Nero: Welcome Reality

Nero
Welcome Reality
Interscope
2011-12-13

Welcome Reality is subtle as a brick, but that’s where its charm lies. It is a big, dumb, loud bit of dubstep, the genre everyone seems to be ready to let die now that Britney Spears has had the audacity (the nerve!) to use it in one of her singles. The album has been out since August, and features singles that have been floating around since 2010, but it is just now attracting attention due to its highly successful execution of a full-on front-to-back original dubstep experience.

That is to say: If you spend most of your time listening to Welcome Reality waiting for it to get started, well, that’s the point. Dubstep can feel strange in that it always seems to be building up to something unless you realize that half-speed drums and wobbly, crashing synth work are the hallmarks of the genre. It’s as if the bridge of every one of these songs expanded and swallowed the verses and choruses; occasionally, you hear a hint of a dance beat or a repeated motif that could pass for a chorus in your average everyday pop song, but it’s more likely you’re hearing things that sound like prechoruses or wordless transitions repeated ad infinitum. It all sounds very big and epic and important, but rarely breaks loose into full-on euphoria.

This works best on Welcome Reality when vocals aren’t involved. The big, meaty, buzzy synths that Nero is so fond of are allowed to take center stage, and spoken-word samples add a portent of doom and gloom. It’s a very harsh, dark album when the vocals aren’t cutting through, and that mood seems to suit the style best while listening. The first two tracks “2808” and “Doomsday” sound like they could have been made by Skinny Puppy or Ministry (well, the Ministry of 25 years ago) just as easily as by the purveyors of the latest buzzgenre, and they shine for it. “Fugue State” is another example of the wordless wonder of Nero, just as dark as those two openers but actually throwing a dance beat or two in for good measure, almost as a palette-cleanser for further tension to come. These are wonderful pieces that hint at the apocalyptic potential that Nero possesses.

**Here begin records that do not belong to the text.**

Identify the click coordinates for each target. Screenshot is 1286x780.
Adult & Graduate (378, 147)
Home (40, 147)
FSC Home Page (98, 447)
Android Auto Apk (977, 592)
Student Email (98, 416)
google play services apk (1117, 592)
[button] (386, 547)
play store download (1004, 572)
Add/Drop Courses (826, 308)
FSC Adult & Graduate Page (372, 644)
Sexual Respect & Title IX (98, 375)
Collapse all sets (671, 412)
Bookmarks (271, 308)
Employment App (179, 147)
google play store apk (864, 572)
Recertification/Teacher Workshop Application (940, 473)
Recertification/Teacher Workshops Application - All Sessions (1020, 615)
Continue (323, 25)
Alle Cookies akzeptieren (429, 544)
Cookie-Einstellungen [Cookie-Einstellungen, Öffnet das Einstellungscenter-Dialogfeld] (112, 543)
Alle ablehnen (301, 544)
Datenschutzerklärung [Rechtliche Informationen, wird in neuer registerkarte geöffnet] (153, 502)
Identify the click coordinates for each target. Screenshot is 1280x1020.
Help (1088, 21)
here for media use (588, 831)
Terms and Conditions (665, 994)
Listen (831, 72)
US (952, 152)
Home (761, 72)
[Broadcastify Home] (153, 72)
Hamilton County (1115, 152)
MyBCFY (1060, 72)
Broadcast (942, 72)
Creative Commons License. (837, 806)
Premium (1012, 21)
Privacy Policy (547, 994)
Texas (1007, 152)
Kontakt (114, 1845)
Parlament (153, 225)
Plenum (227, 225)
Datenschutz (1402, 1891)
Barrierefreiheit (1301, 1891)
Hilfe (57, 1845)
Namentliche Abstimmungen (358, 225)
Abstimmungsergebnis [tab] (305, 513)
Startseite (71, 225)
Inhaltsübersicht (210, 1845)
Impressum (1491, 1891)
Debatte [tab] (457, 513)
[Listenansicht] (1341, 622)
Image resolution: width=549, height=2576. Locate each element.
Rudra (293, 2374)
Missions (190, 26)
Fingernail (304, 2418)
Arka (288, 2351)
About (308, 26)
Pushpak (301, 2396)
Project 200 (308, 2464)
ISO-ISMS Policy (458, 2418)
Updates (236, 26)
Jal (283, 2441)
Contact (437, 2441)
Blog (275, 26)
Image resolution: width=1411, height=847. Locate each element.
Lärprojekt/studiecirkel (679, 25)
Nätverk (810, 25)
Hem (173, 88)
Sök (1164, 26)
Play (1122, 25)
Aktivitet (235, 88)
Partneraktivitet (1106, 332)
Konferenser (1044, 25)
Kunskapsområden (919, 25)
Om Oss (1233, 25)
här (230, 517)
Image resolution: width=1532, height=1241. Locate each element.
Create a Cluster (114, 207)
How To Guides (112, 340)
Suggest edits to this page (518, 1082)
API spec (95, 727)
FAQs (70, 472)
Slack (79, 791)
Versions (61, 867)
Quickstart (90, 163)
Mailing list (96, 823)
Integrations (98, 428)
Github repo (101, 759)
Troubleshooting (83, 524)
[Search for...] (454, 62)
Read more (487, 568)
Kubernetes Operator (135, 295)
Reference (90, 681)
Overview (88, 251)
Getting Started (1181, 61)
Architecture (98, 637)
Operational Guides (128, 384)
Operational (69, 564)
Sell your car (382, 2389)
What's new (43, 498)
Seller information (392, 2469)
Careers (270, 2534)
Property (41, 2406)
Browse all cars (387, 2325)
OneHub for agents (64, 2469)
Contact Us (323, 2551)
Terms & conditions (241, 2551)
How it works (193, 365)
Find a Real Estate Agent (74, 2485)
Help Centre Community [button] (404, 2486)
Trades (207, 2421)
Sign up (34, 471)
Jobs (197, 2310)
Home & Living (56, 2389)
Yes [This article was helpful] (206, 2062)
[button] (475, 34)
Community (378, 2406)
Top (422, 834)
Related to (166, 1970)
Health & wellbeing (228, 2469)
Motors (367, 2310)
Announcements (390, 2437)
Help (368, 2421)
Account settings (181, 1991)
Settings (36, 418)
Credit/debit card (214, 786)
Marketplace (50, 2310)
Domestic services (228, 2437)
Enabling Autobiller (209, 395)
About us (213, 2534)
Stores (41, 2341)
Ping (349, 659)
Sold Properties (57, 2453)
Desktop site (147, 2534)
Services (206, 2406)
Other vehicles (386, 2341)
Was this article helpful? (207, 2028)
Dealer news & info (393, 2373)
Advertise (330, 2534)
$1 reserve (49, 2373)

Unfortunately, these bits are not the path to chart success.

Nero will be releasing the seventh (seventh!) single from Welcome Reality in February. While it’s true that a few of those singles were released long before the prospect of an album was even being talked about for Nero, you don’t get to a seventh single by offering doom and gloom that you can’t sing along to. That’s where vocalist Alana Watson comes in. She spends much of her time belting things, so she’s not really here to soften things up, but she’s not screaming, either. Her voice is the sort of generic-but-pleasing, steady, unfailingly on-pitch vocalist that the best synth-pop bands in the ’80s wished they had, and it makes the buzzy doom of the chaos crashing behind her strangely palatable, and sometimes even catchy.

The best of Watson’s tracks is mid-album highlight “Me and You”, a glimpse of sunlight that directly follows the aforementioned doom-dancing of “Fugue State”. “Are you ready / do you know / I feel it too”, she sings as those buzzsaws behind her stop and start, and you feel a concert opening in the most explosive possible way. It is pyrotechnics, it is a mass singalong, it is barely contained adrenaline. “Scorpions” is just as effective, a highly stylized trudge in which every beat sucks the air out of the synths while Watson gasps for air underneath it all, while UK No. 1 “Promises”, the album’s penultimate track, fulfills all of the pop promise the rest of the album seems to be hinting at whenever Watson is singing.

Amidst all of this, unfortunately, is a three-song stretch late in the album that Nero spends appropriating ’80s songs into the dubstep style, and they’re the only tracks where the treatment gets tedious. By taking The Jets’ “Crush on You” (“Crush on You”), Carmen’s “Time to Move” (“Must Be the Feeling”), and Hall & Oates’ “Out of Touch” (“Reaching Out”) and turning them into dubstep anthems, Nero removes the drama that the rest of the album spends so much time building. It’s as if Nero’s Daniel Stephens and Joe Ray are deliberately trying to undercut Watson’s importance to their sound, which is terribly unfortunate given her voice meshes with this sound far more effectively than any one of the sampled superstars in these three tracks. (Predictably, and depressingly, these three tracks are singles five, six and seven.)

’80s synthpop pandering aside, Welcome Reality is a beautifully realized vision of an album whose pomp and bombast will appeal to those looking for pop that goes beyond dancing. It’s a big dumb ridiculous thing that almost eats itself and all of its grand intentions, but at least those grand intentions make it an interesting thing to hear.